→ PROBLEM TO SOLVE
Convert the listing into a Markdown table with two columns, Row and Line. Give each nonblank line of the listing its own row, numbered in order.

--- start of SUPPLIED INFORMATION ---

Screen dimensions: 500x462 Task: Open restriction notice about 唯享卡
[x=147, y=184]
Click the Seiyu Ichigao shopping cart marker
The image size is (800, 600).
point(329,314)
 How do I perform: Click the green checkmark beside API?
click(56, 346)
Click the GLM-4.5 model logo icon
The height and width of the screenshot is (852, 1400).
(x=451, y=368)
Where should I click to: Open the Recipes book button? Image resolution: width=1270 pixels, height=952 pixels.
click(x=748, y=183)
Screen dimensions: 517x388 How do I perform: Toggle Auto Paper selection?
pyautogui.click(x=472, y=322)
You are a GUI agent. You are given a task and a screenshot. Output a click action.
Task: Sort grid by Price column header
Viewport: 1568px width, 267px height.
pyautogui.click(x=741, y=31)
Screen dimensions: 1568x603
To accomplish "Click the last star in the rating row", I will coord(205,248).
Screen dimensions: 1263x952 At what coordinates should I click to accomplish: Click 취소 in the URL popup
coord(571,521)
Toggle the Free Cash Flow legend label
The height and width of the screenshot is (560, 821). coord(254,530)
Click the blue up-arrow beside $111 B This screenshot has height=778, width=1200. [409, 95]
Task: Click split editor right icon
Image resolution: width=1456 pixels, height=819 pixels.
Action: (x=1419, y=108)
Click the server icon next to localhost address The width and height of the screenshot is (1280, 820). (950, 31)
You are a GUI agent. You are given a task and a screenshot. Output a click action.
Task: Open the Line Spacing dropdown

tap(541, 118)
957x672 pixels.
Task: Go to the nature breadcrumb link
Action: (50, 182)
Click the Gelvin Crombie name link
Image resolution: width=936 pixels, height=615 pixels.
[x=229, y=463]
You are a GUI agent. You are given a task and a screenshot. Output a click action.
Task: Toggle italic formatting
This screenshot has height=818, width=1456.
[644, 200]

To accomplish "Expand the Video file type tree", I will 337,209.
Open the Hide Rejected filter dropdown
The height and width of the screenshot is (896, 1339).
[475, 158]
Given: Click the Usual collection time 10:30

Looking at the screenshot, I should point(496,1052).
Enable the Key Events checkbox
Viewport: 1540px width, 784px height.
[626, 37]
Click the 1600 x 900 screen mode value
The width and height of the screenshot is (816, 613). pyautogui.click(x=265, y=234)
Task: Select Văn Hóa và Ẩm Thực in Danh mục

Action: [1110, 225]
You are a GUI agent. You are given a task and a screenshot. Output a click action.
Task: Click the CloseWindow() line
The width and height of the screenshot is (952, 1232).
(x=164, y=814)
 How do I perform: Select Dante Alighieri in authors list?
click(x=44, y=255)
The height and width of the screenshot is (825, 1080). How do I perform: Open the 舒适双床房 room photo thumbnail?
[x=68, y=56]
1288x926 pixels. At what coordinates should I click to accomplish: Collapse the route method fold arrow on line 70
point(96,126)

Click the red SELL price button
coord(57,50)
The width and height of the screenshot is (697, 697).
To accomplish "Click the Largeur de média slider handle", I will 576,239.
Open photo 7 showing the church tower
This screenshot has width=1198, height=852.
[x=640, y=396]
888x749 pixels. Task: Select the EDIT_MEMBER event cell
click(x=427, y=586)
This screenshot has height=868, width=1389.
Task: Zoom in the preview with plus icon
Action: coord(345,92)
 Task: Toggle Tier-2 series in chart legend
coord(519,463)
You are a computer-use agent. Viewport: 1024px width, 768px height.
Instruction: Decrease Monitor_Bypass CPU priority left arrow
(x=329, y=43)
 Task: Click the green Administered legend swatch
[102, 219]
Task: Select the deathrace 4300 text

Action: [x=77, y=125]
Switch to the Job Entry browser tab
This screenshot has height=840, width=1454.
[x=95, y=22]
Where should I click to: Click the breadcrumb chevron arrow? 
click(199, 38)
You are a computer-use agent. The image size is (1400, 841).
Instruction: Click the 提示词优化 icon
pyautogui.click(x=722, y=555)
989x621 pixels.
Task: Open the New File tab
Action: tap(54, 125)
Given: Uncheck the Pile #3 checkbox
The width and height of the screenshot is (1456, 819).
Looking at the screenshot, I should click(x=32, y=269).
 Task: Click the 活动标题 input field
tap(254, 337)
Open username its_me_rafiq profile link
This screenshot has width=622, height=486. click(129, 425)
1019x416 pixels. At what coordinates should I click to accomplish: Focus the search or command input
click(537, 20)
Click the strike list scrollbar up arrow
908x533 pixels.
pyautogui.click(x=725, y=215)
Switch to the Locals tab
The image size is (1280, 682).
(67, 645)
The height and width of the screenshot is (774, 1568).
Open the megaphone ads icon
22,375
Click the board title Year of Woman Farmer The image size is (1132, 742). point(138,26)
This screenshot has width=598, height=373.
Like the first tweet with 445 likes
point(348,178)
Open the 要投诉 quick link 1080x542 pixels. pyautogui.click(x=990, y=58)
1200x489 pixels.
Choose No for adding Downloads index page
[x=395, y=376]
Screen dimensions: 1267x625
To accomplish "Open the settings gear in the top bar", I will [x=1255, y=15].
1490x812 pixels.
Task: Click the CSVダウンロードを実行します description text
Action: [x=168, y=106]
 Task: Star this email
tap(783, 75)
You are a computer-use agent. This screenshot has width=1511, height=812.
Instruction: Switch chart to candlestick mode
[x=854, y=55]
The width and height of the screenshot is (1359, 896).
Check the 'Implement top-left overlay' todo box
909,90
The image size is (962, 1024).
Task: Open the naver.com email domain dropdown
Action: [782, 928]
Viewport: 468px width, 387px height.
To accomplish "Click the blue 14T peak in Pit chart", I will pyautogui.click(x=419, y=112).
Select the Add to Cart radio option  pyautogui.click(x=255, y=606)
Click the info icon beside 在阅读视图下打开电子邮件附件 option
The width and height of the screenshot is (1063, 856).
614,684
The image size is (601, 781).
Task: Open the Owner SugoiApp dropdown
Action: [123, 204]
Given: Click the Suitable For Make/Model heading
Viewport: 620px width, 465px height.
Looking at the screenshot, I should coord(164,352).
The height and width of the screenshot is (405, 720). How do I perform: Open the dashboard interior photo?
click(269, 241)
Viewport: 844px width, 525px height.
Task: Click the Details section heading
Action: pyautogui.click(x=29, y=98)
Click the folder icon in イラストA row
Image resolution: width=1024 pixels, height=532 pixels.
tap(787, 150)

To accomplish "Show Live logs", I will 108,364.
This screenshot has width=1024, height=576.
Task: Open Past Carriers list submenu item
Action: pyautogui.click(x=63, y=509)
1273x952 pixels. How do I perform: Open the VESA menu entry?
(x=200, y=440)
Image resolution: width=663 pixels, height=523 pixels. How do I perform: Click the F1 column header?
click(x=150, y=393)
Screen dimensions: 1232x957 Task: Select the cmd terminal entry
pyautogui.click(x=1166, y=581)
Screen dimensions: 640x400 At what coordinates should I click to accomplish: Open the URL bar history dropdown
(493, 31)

--- end of SUPPLIED INFORMATION ---

→ TASK OUTPUT
| Row | Line |
|---|---|
| 1 | Screen dimensions: 500x462 Task: Open restriction notice about 唯享卡 |
| 2 | [x=147, y=184] |
| 3 | Click the Seiyu Ichigao shopping cart marker |
| 4 | The image size is (800, 600). |
| 5 | point(329,314) |
| 6 |  How do I perform: Click the green checkmark beside API? |
| 7 | click(56, 346) |
| 8 | Click the GLM-4.5 model logo icon |
| 9 | The height and width of the screenshot is (852, 1400). |
| 10 | (x=451, y=368) |
| 11 | Where should I click to: Open the Recipes book button? Image resolution: width=1270 pixels, height=952 pixels. |
| 12 | click(x=748, y=183) |
| 13 | Screen dimensions: 517x388 How do I perform: Toggle Auto Paper selection? |
| 14 | pyautogui.click(x=472, y=322) |
| 15 | You are a GUI agent. You are given a task and a screenshot. Output a click action. |
| 16 | Task: Sort grid by Price column header |
| 17 | Viewport: 1568px width, 267px height. |
| 18 | pyautogui.click(x=741, y=31) |
| 19 | Screen dimensions: 1568x603 |
| 20 | To accomplish "Click the last star in the rating row", I will coord(205,248). |
| 21 | Screen dimensions: 1263x952 At what coordinates should I click to accomplish: Click 취소 in the URL popup |
| 22 | coord(571,521) |
| 23 | Toggle the Free Cash Flow legend label |
| 24 | The height and width of the screenshot is (560, 821). coord(254,530) |
| 25 | Click the blue up-arrow beside $111 B This screenshot has height=778, width=1200. [409, 95] |
| 26 | Task: Click split editor right icon |
| 27 | Image resolution: width=1456 pixels, height=819 pixels. |
| 28 | Action: (x=1419, y=108) |
| 29 | Click the server icon next to localhost address The width and height of the screenshot is (1280, 820). (950, 31) |
| 30 | You are a GUI agent. You are given a task and a screenshot. Output a click action. |
| 31 | Task: Open the Line Spacing dropdown |
| 32 | tap(541, 118) |
| 33 | 957x672 pixels. |
| 34 | Task: Go to the nature breadcrumb link |
| 35 | Action: (50, 182) |
| 36 | Click the Gelvin Crombie name link |
| 37 | Image resolution: width=936 pixels, height=615 pixels. |
| 38 | [x=229, y=463] |
| 39 | You are a GUI agent. You are given a task and a screenshot. Output a click action. |
| 40 | Task: Toggle italic formatting |
| 41 | This screenshot has height=818, width=1456. |
| 42 | [644, 200] |
| 43 | To accomplish "Expand the Video file type tree", I will 337,209. |
| 44 | Open the Hide Rejected filter dropdown |
| 45 | The height and width of the screenshot is (896, 1339). |
| 46 | [475, 158] |
| 47 | Given: Click the Usual collection time 10:30 |
| 48 | Looking at the screenshot, I should point(496,1052). |
| 49 | Enable the Key Events checkbox |
| 50 | Viewport: 1540px width, 784px height. |
| 51 | [626, 37] |
| 52 | Click the 1600 x 900 screen mode value |
| 53 | The width and height of the screenshot is (816, 613). pyautogui.click(x=265, y=234) |
| 54 | Task: Select Văn Hóa và Ẩm Thực in Danh mục |
| 55 | Action: [1110, 225] |
| 56 | You are a GUI agent. You are given a task and a screenshot. Output a click action. |
| 57 | Task: Click the CloseWindow() line |
| 58 | The width and height of the screenshot is (952, 1232). |
| 59 | (x=164, y=814) |
| 60 |  How do I perform: Select Dante Alighieri in authors list? |
| 61 | click(x=44, y=255) |
| 62 | The height and width of the screenshot is (825, 1080). How do I perform: Open the 舒适双床房 room photo thumbnail? |
| 63 | [x=68, y=56] |
| 64 | 1288x926 pixels. At what coordinates should I click to accomplish: Collapse the route method fold arrow on line 70 |
| 65 | point(96,126) |
| 66 | Click the red SELL price button |
| 67 | coord(57,50) |
| 68 | The width and height of the screenshot is (697, 697). |
| 69 | To accomplish "Click the Largeur de média slider handle", I will 576,239. |
| 70 | Open photo 7 showing the church tower |
| 71 | This screenshot has width=1198, height=852. |
| 72 | [x=640, y=396] |
| 73 | 888x749 pixels. Task: Select the EDIT_MEMBER event cell |
| 74 | click(x=427, y=586) |
| 75 | This screenshot has height=868, width=1389. |
| 76 | Task: Zoom in the preview with plus icon |
| 77 | Action: coord(345,92) |
| 78 |  Task: Toggle Tier-2 series in chart legend |
| 79 | coord(519,463) |
| 80 | You are a computer-use agent. Viewport: 1024px width, 768px height. |
| 81 | Instruction: Decrease Monitor_Bypass CPU priority left arrow |
| 82 | (x=329, y=43) |
| 83 |  Task: Click the green Administered legend swatch |
| 84 | [102, 219] |
| 85 | Task: Select the deathrace 4300 text |
| 86 | Action: [x=77, y=125] |
| 87 | Switch to the Job Entry browser tab |
| 88 | This screenshot has height=840, width=1454. |
| 89 | [x=95, y=22] |
| 90 | Where should I click to: Click the breadcrumb chevron arrow?  |
| 91 | click(199, 38) |
| 92 | You are a computer-use agent. The image size is (1400, 841). |
| 93 | Instruction: Click the 提示词优化 icon |
| 94 | pyautogui.click(x=722, y=555) |
| 95 | 989x621 pixels. |
| 96 | Task: Open the New File tab |
| 97 | Action: tap(54, 125) |
| 98 | Given: Uncheck the Pile #3 checkbox |
| 99 | The width and height of the screenshot is (1456, 819). |
| 100 | Looking at the screenshot, I should click(x=32, y=269). |
| 101 |  Task: Click the 活动标题 input field |
| 102 | tap(254, 337) |
| 103 | Open username its_me_rafiq profile link |
| 104 | This screenshot has width=622, height=486. click(129, 425) |
| 105 | 1019x416 pixels. At what coordinates should I click to accomplish: Focus the search or command input |
| 106 | click(537, 20) |
| 107 | Click the strike list scrollbar up arrow |
| 108 | 908x533 pixels. |
| 109 | pyautogui.click(x=725, y=215) |
| 110 | Switch to the Locals tab |
| 111 | The image size is (1280, 682). |
| 112 | (67, 645) |
| 113 | The height and width of the screenshot is (774, 1568). |
| 114 | Open the megaphone ads icon |
| 115 | 22,375 |
| 116 | Click the board title Year of Woman Farmer The image size is (1132, 742). point(138,26) |
| 117 | This screenshot has width=598, height=373. |
| 118 | Like the first tweet with 445 likes |
| 119 | point(348,178) |
| 120 | Open the 要投诉 quick link 1080x542 pixels. pyautogui.click(x=990, y=58) |
| 121 | 1200x489 pixels. |
| 122 | Choose No for adding Downloads index page |
| 123 | [x=395, y=376] |
| 124 | Screen dimensions: 1267x625 |
| 125 | To accomplish "Open the settings gear in the top bar", I will [x=1255, y=15]. |
| 126 | 1490x812 pixels. |
| 127 | Task: Click the CSVダウンロードを実行します description text |
| 128 | Action: [x=168, y=106] |
| 129 |  Task: Star this email |
| 130 | tap(783, 75) |
| 131 | You are a computer-use agent. This screenshot has width=1511, height=812. |
| 132 | Instruction: Switch chart to candlestick mode |
| 133 | [x=854, y=55] |
| 134 | The width and height of the screenshot is (1359, 896). |
| 135 | Check the 'Implement top-left overlay' todo box |
| 136 | 909,90 |
| 137 | The image size is (962, 1024). |
| 138 | Task: Open the naver.com email domain dropdown |
| 139 | Action: [782, 928] |
| 140 | Viewport: 468px width, 387px height. |
| 141 | To accomplish "Click the blue 14T peak in Pit chart", I will pyautogui.click(x=419, y=112). |
| 142 | Select the Add to Cart radio option  pyautogui.click(x=255, y=606) |
| 143 | Click the info icon beside 在阅读视图下打开电子邮件附件 option |
| 144 | The width and height of the screenshot is (1063, 856). |
| 145 | 614,684 |
| 146 | The image size is (601, 781). |
| 147 | Task: Open the Owner SugoiApp dropdown |
| 148 | Action: [123, 204] |
| 149 | Given: Click the Suitable For Make/Model heading |
| 150 | Viewport: 620px width, 465px height. |
| 151 | Looking at the screenshot, I should coord(164,352). |
| 152 | The height and width of the screenshot is (405, 720). How do I perform: Open the dashboard interior photo? |
| 153 | click(269, 241) |
| 154 | Viewport: 844px width, 525px height. |
| 155 | Task: Click the Details section heading |
| 156 | Action: pyautogui.click(x=29, y=98) |
| 157 | Click the folder icon in イラストA row |
| 158 | Image resolution: width=1024 pixels, height=532 pixels. |
| 159 | tap(787, 150) |
| 160 | To accomplish "Show Live logs", I will 108,364. |
| 161 | This screenshot has width=1024, height=576. |
| 162 | Task: Open Past Carriers list submenu item |
| 163 | Action: pyautogui.click(x=63, y=509) |
| 164 | 1273x952 pixels. How do I perform: Open the VESA menu entry? |
| 165 | (x=200, y=440) |
| 166 | Image resolution: width=663 pixels, height=523 pixels. How do I perform: Click the F1 column header? |
| 167 | click(x=150, y=393) |
| 168 | Screen dimensions: 1232x957 Task: Select the cmd terminal entry |
| 169 | pyautogui.click(x=1166, y=581) |
| 170 | Screen dimensions: 640x400 At what coordinates should I click to accomplish: Open the URL bar history dropdown |
| 171 | (493, 31) |